◆ **Recorded information**
****************
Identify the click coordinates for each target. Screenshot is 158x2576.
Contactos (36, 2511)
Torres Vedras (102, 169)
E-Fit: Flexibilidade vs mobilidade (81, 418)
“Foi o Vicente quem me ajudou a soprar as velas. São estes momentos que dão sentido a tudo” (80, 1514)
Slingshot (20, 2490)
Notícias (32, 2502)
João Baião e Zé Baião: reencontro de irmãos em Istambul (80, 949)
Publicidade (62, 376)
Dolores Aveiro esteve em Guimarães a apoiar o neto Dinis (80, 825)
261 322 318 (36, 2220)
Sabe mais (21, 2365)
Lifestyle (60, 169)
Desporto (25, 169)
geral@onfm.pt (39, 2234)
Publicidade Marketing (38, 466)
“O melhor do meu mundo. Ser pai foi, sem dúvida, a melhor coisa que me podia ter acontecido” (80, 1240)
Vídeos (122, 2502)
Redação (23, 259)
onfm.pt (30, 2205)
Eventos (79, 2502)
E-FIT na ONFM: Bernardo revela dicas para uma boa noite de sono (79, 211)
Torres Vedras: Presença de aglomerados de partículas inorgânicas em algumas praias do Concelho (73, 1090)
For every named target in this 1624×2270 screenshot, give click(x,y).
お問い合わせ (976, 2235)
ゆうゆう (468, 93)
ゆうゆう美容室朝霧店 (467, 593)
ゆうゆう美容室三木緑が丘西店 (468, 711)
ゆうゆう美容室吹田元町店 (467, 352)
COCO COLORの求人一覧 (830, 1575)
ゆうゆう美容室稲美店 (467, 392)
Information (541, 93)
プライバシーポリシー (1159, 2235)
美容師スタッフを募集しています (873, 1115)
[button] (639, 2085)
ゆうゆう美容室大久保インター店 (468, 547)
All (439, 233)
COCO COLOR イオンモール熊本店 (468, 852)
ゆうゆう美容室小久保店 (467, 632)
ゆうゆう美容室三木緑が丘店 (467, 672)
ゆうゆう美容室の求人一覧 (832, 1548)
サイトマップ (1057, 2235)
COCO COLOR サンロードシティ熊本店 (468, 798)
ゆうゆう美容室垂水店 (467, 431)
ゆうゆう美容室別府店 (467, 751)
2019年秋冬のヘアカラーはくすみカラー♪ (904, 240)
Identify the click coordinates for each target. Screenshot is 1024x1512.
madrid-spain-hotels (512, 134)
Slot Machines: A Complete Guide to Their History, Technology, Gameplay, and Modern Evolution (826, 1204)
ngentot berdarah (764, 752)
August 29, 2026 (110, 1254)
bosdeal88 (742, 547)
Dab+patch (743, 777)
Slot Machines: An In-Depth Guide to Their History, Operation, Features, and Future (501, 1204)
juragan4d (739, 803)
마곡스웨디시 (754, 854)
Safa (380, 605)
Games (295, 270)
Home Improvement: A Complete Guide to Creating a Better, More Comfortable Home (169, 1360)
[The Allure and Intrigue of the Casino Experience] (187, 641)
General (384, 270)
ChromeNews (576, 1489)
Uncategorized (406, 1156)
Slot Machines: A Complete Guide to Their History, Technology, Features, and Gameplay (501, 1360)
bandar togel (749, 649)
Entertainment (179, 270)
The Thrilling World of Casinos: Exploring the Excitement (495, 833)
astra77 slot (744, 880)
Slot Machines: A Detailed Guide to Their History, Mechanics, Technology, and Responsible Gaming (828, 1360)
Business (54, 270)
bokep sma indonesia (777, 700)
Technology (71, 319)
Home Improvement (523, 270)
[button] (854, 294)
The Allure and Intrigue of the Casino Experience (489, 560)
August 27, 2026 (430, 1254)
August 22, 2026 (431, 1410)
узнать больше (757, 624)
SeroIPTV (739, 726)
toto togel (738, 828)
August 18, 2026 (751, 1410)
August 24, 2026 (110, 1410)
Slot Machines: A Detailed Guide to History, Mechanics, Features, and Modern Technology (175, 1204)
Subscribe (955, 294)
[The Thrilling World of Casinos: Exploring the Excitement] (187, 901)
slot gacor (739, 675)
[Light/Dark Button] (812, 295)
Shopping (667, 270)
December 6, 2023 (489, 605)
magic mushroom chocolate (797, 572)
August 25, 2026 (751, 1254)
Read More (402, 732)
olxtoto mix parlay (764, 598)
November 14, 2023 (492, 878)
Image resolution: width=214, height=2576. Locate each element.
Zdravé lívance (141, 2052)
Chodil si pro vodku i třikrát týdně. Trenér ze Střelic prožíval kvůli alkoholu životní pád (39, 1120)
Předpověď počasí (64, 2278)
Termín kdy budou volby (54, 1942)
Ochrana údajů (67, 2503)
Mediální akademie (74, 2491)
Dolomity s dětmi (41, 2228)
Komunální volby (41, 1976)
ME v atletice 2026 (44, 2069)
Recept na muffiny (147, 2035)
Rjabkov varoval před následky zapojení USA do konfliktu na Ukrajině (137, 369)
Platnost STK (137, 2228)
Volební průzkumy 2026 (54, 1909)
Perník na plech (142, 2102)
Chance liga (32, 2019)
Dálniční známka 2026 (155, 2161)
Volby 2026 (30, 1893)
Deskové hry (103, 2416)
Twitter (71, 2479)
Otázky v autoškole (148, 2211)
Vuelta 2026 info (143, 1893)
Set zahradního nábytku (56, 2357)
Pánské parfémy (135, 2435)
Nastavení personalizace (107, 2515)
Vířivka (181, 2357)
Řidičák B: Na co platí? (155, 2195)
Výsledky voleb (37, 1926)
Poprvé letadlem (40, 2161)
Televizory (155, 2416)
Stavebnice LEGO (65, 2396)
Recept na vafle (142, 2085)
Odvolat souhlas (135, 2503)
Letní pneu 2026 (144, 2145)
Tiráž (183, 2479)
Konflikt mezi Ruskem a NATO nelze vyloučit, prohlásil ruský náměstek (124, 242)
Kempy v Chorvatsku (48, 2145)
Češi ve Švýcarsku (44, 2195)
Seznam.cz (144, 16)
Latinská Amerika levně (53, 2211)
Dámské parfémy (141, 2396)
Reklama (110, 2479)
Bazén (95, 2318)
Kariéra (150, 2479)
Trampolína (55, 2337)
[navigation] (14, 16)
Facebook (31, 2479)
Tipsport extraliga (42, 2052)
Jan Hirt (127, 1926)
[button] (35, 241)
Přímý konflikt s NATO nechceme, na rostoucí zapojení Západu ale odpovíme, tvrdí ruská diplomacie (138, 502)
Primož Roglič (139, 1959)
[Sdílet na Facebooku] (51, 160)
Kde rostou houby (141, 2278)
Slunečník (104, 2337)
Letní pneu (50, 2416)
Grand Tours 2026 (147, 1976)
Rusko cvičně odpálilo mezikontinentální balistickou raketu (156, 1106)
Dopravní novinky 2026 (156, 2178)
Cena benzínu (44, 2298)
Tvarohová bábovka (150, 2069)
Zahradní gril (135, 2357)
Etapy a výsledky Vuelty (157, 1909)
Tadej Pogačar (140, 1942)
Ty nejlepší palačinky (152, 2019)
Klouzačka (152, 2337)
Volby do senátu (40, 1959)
****************
◆ **Exercise objective**
Of the entries listed above, reproduce only the lines starting at the line containing "December 6, 2023 (489, 605)" and ending at the line containing "Dolomity s dětmi (41, 2228)". Include both, exactly as they stand.

◆ **Result below**
December 6, 2023 (489, 605)
magic mushroom chocolate (797, 572)
August 25, 2026 (751, 1254)
Read More (402, 732)
olxtoto mix parlay (764, 598)
November 14, 2023 (492, 878)
Image resolution: width=214, height=2576. Locate each element.
Zdravé lívance (141, 2052)
Chodil si pro vodku i třikrát týdně. Trenér ze Střelic prožíval kvůli alkoholu životní pád (39, 1120)
Předpověď počasí (64, 2278)
Termín kdy budou volby (54, 1942)
Ochrana údajů (67, 2503)
Mediální akademie (74, 2491)
Dolomity s dětmi (41, 2228)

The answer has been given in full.